• READING PASSAGE
:::::

I'm already off the makeup kick and more focused on nesting, so I'll pick up my discussion of makeup, clothes, and everything else at a different time.
I've been in a really negative headspace for the past few days. I'm frustrated with myself. No matter what I do in a given day, I feel like it's not enough. That internal critical voice has been so loud lately that yesterday it felt like a separate person and I talked back to it: "yeah? What do YOU do besides sit around and criticize?" Definitely a slight case of the crazies.
I have so many problems besides food and weight. So many. I don't think or talk about my depression all that much, but it's still there and very much impacting my life. It's under better control than it used to be, and I've found exercise and meditation to be more effective (at this time) than meds and talk therapy, so I have a plan of action. But in SO many areas of my life, I desire a total overhaul in my habitual thoughts and behaviors. When I think about the baby arriving and changing my life in ways I can't fathom, I get anxious. How am I going to hold everything together? How am I going to make much-needed changes when I have no time to myself? Personal progress is abysmally slow NOW, when I have all the time I could ask for, so what does that tell me about my future?

:::::

• GIVEN INFORMATION
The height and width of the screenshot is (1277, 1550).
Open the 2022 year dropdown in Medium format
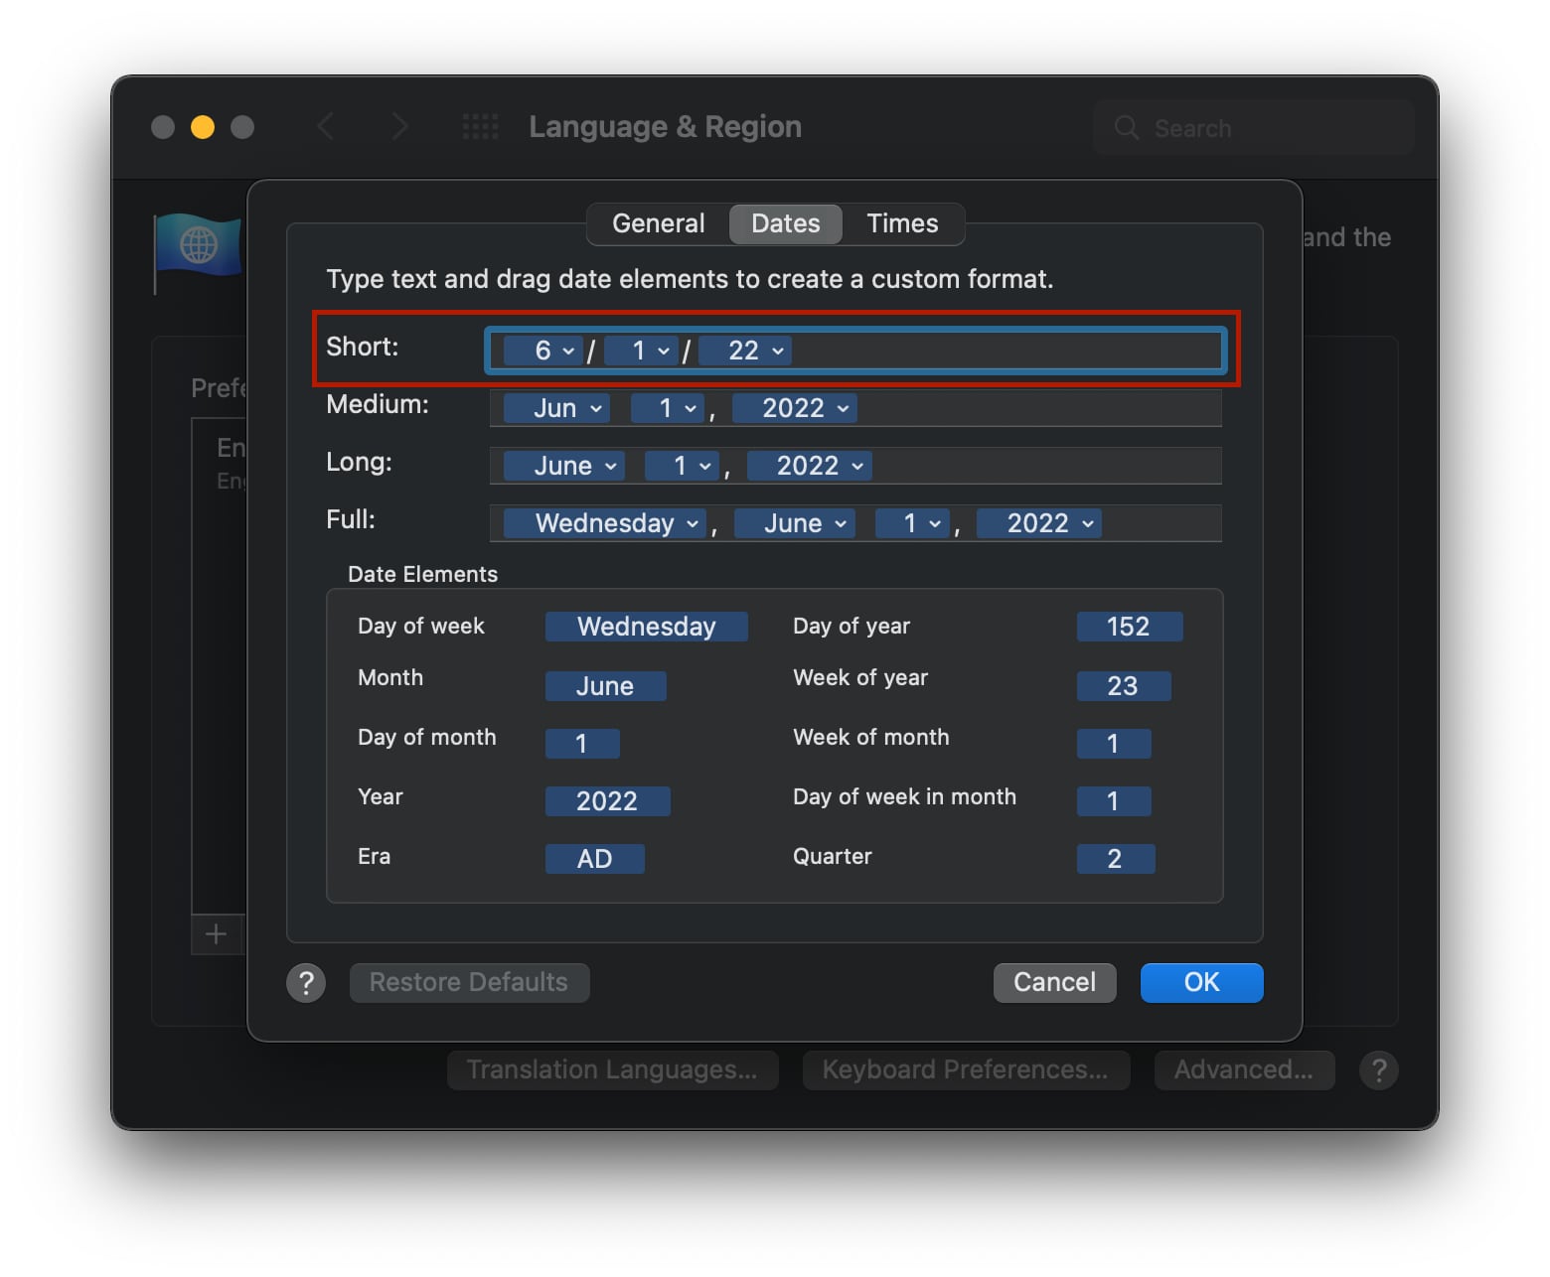(x=794, y=407)
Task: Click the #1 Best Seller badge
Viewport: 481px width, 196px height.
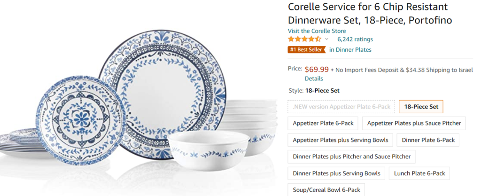Action: [306, 49]
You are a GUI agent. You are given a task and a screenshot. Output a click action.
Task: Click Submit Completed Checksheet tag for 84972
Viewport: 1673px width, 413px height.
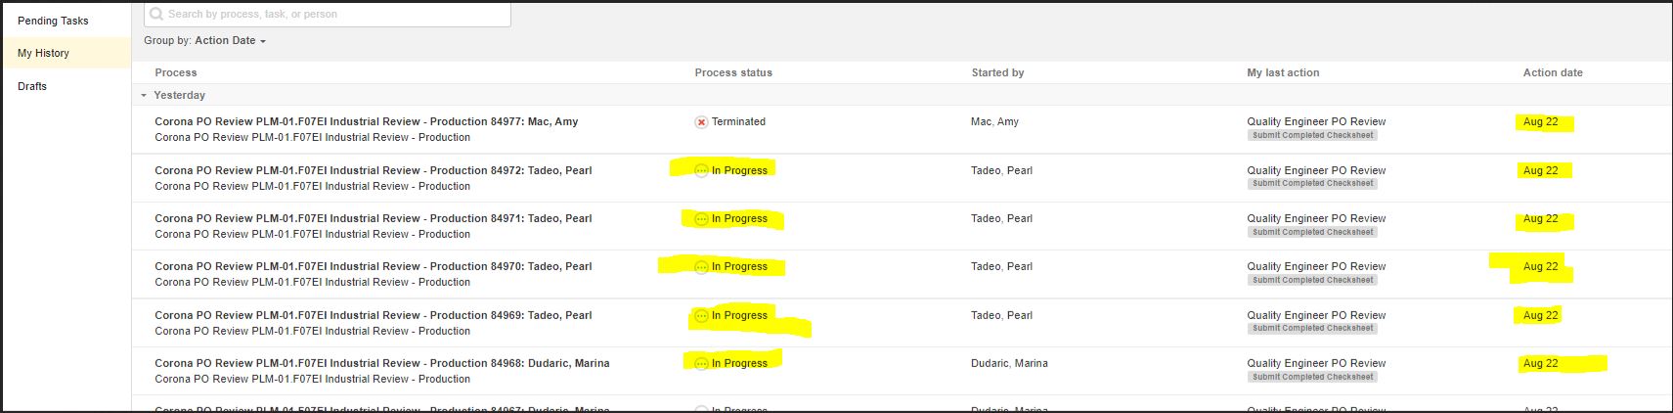1312,184
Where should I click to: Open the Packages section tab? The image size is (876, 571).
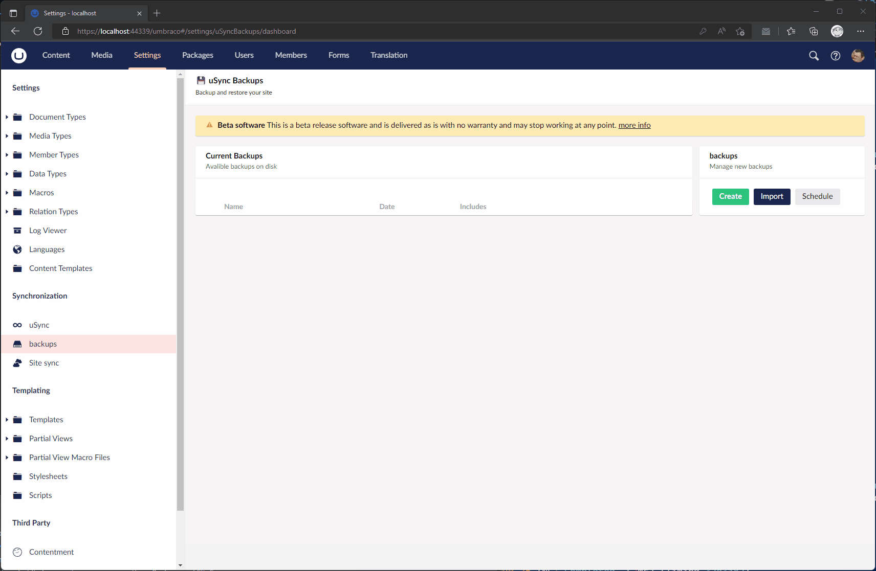click(x=198, y=55)
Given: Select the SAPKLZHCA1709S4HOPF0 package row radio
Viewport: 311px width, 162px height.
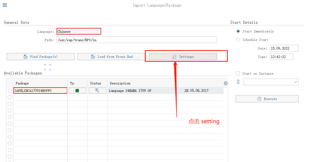Looking at the screenshot, I should [10, 90].
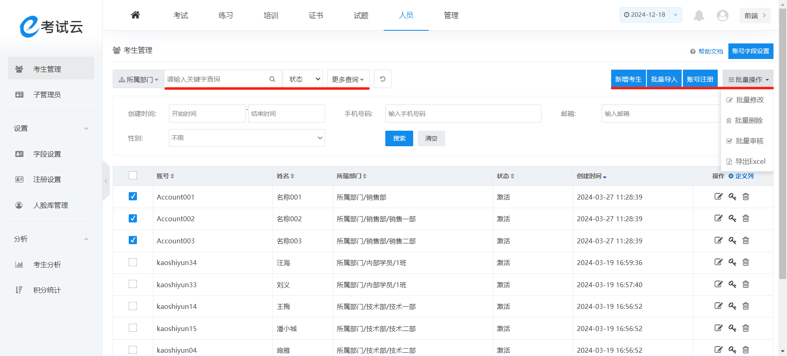Click the reset refresh icon beside 更多查询
This screenshot has height=356, width=787.
pyautogui.click(x=382, y=79)
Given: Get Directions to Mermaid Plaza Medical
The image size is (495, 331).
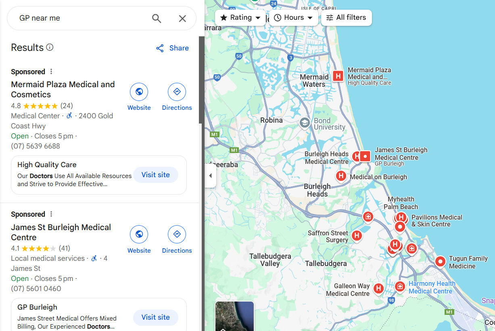Looking at the screenshot, I should point(177,92).
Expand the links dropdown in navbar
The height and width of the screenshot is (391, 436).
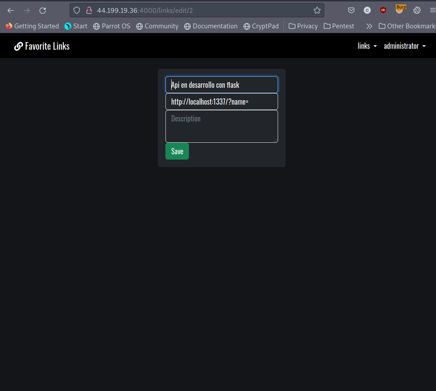pyautogui.click(x=367, y=46)
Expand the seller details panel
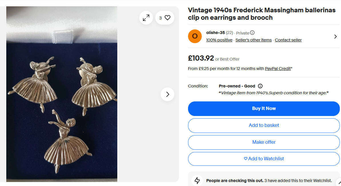This screenshot has width=341, height=186. coord(336,37)

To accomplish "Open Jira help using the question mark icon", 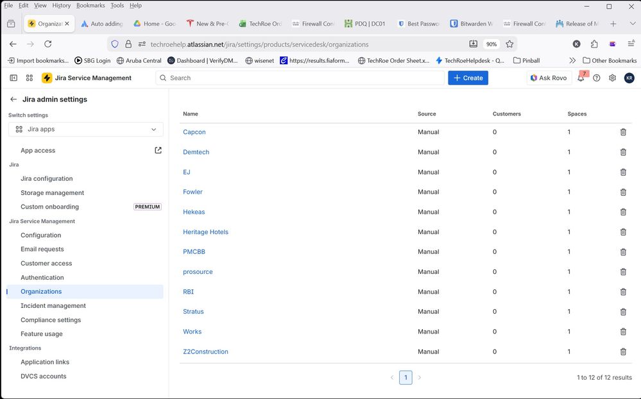I will [596, 78].
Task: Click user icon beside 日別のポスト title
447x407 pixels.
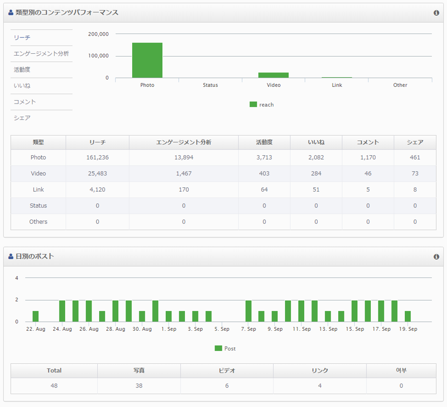Action: coord(11,257)
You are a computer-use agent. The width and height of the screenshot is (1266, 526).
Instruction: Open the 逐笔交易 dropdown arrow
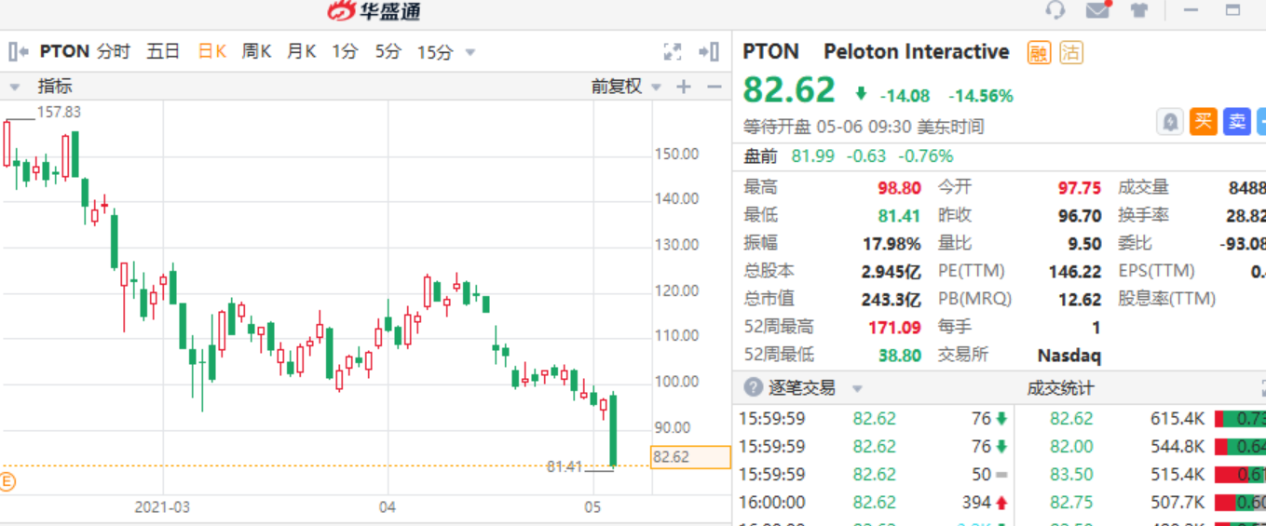(858, 388)
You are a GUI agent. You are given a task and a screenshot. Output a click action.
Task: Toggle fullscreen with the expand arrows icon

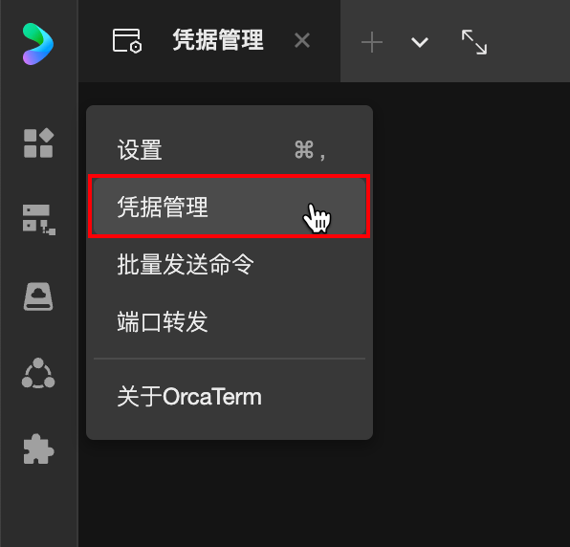tap(474, 42)
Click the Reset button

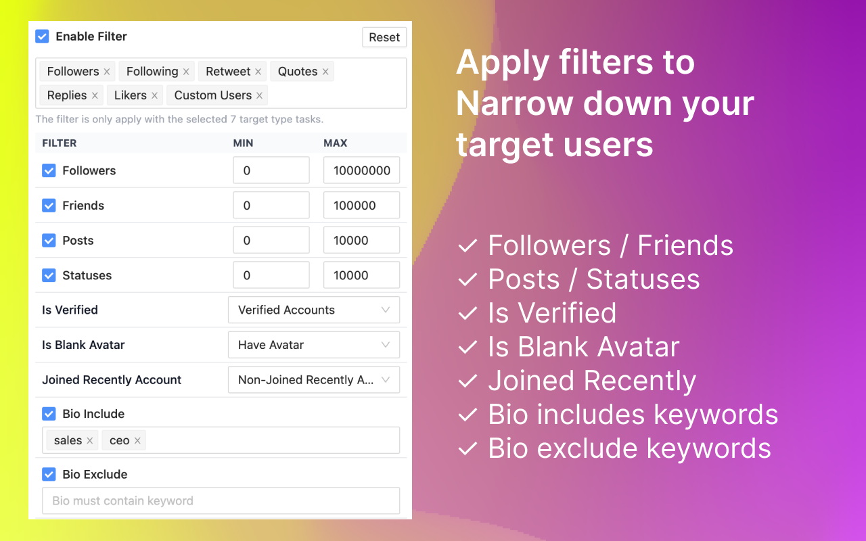coord(384,37)
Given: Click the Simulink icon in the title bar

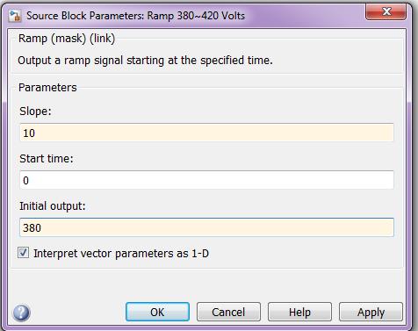Looking at the screenshot, I should 15,16.
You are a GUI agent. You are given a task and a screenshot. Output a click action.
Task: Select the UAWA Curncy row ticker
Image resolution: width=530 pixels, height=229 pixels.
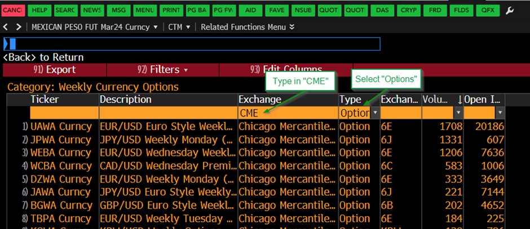60,126
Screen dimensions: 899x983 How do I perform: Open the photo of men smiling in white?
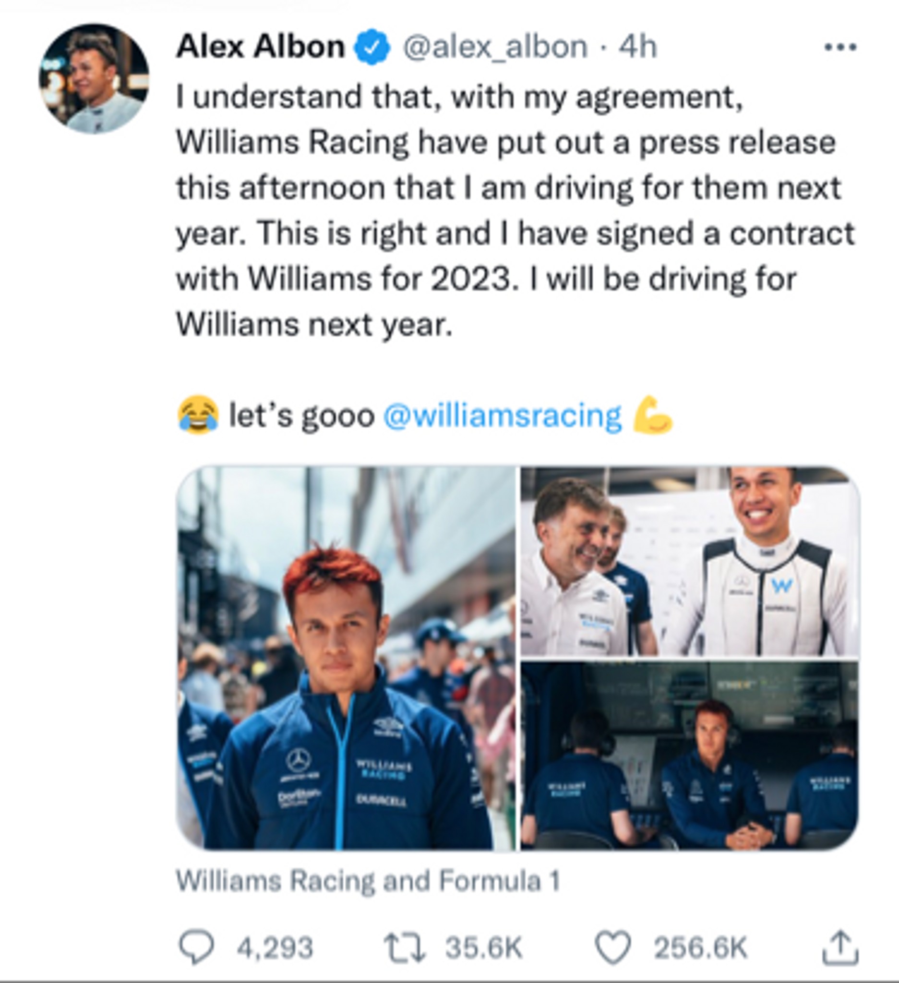point(689,561)
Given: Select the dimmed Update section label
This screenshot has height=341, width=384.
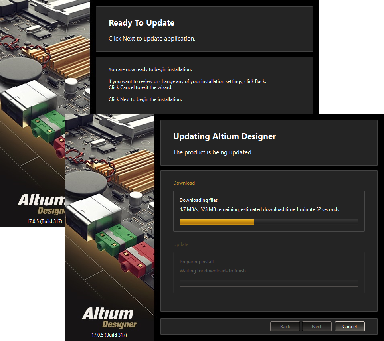Looking at the screenshot, I should [181, 244].
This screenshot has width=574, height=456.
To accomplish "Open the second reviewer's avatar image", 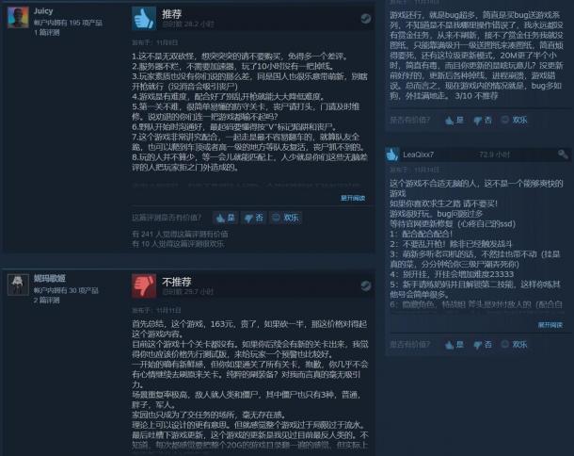I will click(x=18, y=285).
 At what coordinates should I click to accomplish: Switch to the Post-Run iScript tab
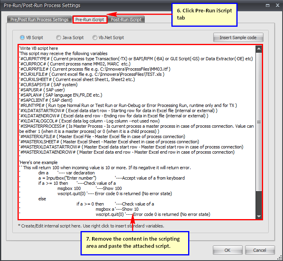pos(126,20)
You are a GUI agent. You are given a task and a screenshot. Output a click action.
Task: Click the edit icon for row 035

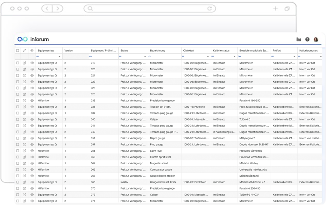pyautogui.click(x=25, y=107)
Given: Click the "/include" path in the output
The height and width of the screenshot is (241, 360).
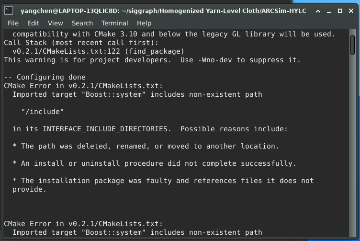Looking at the screenshot, I should 43,112.
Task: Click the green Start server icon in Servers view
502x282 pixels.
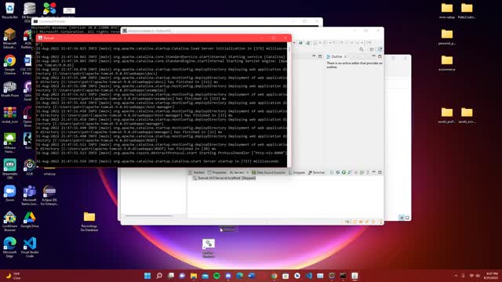Action: point(344,172)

:::::

• EXERCISE DETAILS
Continue the journal entry about depression and the baby's arrival from the point where it stops. The lines have no connection to the text.

• EXERCISE RESULT
This blog hasn't been incredibly focused so far, but it has been about eating disorder recovery, weight loss, etc. more than anything else. That's going to change. I want to feel free to talk about anything that I'm struggling with, regardless of whether other people can relate or they find my problems ridiculous. I may as well be honest and say I blog for myself first and foremost--I do it because it helps me process my thoughts and feel better--and if my writing helps anyone else on some level, that's great, but not something I feel is my responsibility or primary goal. In other words, I'm not here to provide an "expert voice" of any kind. It's just me, figuring out what I want and how to get it. And if I put it all out there, all the worries and dreams and hopes and efforts and failures and experiments and projects, it's going to be messy.
I'm ok with that. I'm unhappy right now, and feeling overwhelmed, but at least I can accept the mess.